**INFORMATION PROVIDED**:
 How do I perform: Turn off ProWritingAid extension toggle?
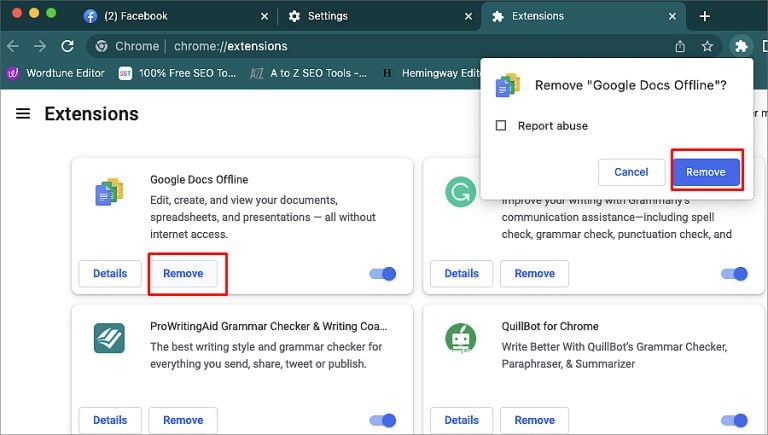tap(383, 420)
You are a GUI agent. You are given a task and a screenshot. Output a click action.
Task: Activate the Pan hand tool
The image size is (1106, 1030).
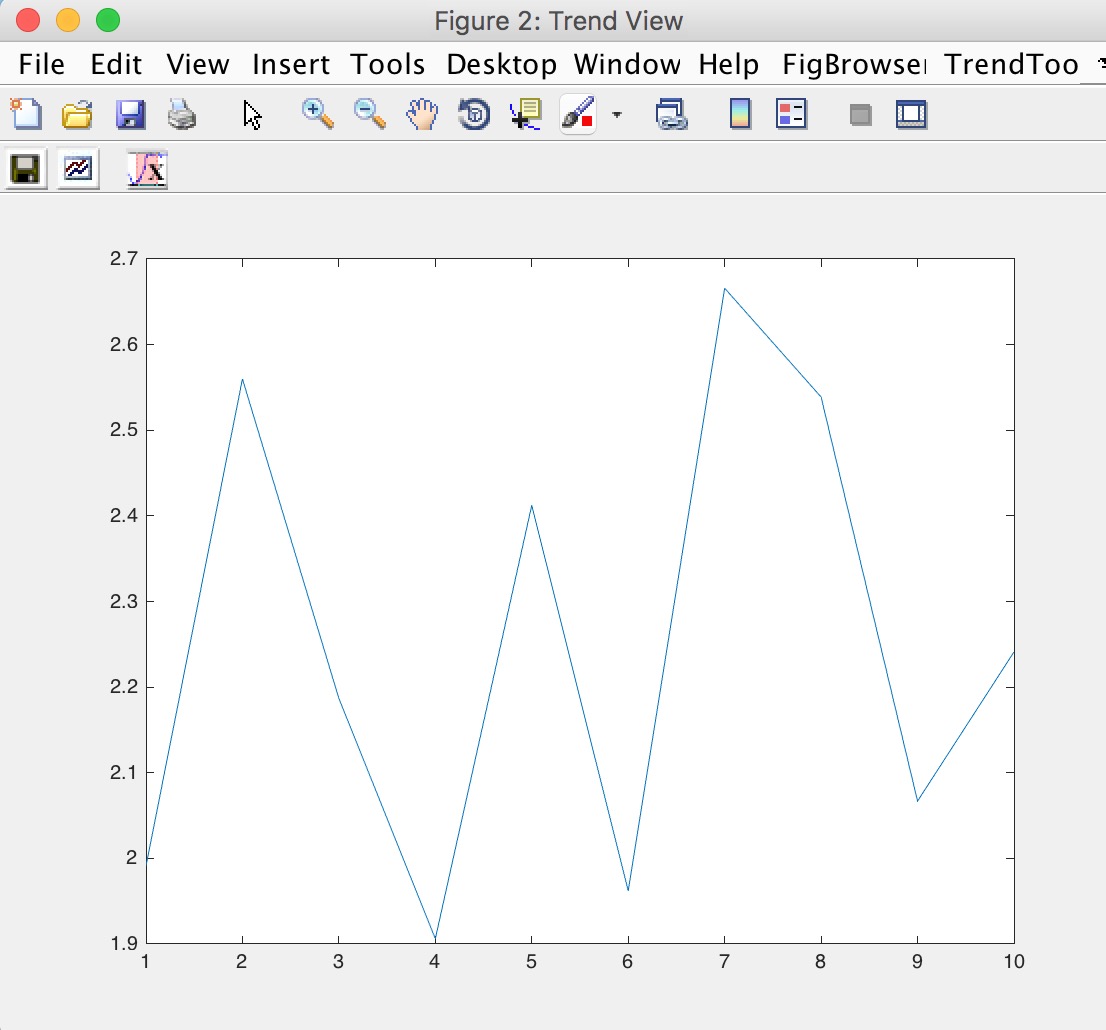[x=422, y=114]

==

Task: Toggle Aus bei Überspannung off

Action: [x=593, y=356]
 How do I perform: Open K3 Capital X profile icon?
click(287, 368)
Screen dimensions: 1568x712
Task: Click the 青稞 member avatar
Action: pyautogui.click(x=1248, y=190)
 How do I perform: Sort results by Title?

--

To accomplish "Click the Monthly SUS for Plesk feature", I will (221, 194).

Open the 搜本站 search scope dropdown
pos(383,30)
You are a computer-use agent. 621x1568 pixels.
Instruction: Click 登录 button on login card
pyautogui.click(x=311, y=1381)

**WORK TO BE COMPLETED**: In the lines above, find each one with "agent" and list it.

**ANSWER BELOW**:
You are a GUI agent. You are given a task and a screenshot. Output a click action.
You are a computer-use agent. 621x1568 pixels.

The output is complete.